En este terreno de las dobles direcciones entorno a la imagen, aquellas que van de la forma a la información, y de la expresión a la impresión, fue maestro Michael Chéjov. Es famosa la capacidad de este gran actor para elaborar sus personajes a través de imágenes o lo que él llamó «gestos». Para Chéjov resultaba un trampolín crucial hallar el gesto que condensa la esencia del personaje, su voluntad, sus deseos, sus sentimientos. A la hora de encarnar a Erik XIV, por ejemplo, Chéjov tomó como punto de partida un gesto intenso que implicaba a todo el cuerpo, como si tratara de romper un muro invisible. Según el actor ruso, este gesto guardaba en sí «el destino, el sufrimiento interminable, la obstinación y la debilidad del personaje». Chéjov mantenía esta imagen en secreto durante la actuación, como una especie de brújula interior que orientaba todas las acciones del personaje.

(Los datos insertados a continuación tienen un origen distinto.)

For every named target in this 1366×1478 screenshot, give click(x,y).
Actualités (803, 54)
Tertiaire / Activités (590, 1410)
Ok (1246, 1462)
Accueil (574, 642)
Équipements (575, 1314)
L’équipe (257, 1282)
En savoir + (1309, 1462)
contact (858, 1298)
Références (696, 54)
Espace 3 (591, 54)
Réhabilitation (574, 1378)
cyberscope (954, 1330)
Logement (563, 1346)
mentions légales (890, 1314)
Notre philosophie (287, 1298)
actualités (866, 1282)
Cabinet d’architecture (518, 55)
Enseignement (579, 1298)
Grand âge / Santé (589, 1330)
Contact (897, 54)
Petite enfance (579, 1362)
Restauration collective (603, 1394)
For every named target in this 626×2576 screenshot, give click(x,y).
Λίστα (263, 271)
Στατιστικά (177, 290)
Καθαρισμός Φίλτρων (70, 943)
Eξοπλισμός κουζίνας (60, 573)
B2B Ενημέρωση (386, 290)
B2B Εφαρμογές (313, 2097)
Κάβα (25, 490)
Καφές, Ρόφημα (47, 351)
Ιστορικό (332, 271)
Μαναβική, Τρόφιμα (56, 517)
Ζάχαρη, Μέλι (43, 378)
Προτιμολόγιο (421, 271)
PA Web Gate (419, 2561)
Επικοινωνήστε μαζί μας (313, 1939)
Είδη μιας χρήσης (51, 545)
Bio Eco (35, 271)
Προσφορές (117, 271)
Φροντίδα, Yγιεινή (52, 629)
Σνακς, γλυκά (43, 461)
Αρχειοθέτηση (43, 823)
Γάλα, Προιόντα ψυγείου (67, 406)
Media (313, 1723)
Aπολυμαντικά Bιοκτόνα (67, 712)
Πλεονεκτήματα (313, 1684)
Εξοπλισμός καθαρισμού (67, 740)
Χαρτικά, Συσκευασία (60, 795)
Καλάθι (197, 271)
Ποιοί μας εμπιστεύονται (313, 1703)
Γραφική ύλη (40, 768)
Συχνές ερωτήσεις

A partir de Chéjov entendemos el formalismo como un desafío permanente del actor. Su oficio puede sintetizarse como un compendio de técnicas para que las formas no sean solo formas. Podemos ver al actor en duelo frente a la forma, como Lucky Luke frente a su sombra, tratando de ser más hábil que ella para que su vacío no le atrape. Hay que perforar las formas para revelar su pálpito, trascender las imágenes para que éstas vayan más allá de la mera contemplación, que aquello que al espectador le entra por los ojos inunde el resto de sentidos, también las memorias y los anhelos encubiertos.
Dice Bob Wilson, otro gran artista de la imagen pero desde la perspectiva de la dirección, que él da » instrucciones formales» a los actores; les dice cosas como «más rápido», «más lento», «este parlamento tiene que ser más largo» o «más espacio debajo de los brazos»; de manera que los actores pueden incorporar a esta composición de imágenes «sus propias fantasías, sus propias ideas, su imaginación». Wilson asume lo que apuntamos desde el inicio: el actor es alguien con un talento singular para desvelar el pulso que hay detrás de las imágenes y transmitirlas a través de una experiencia viva.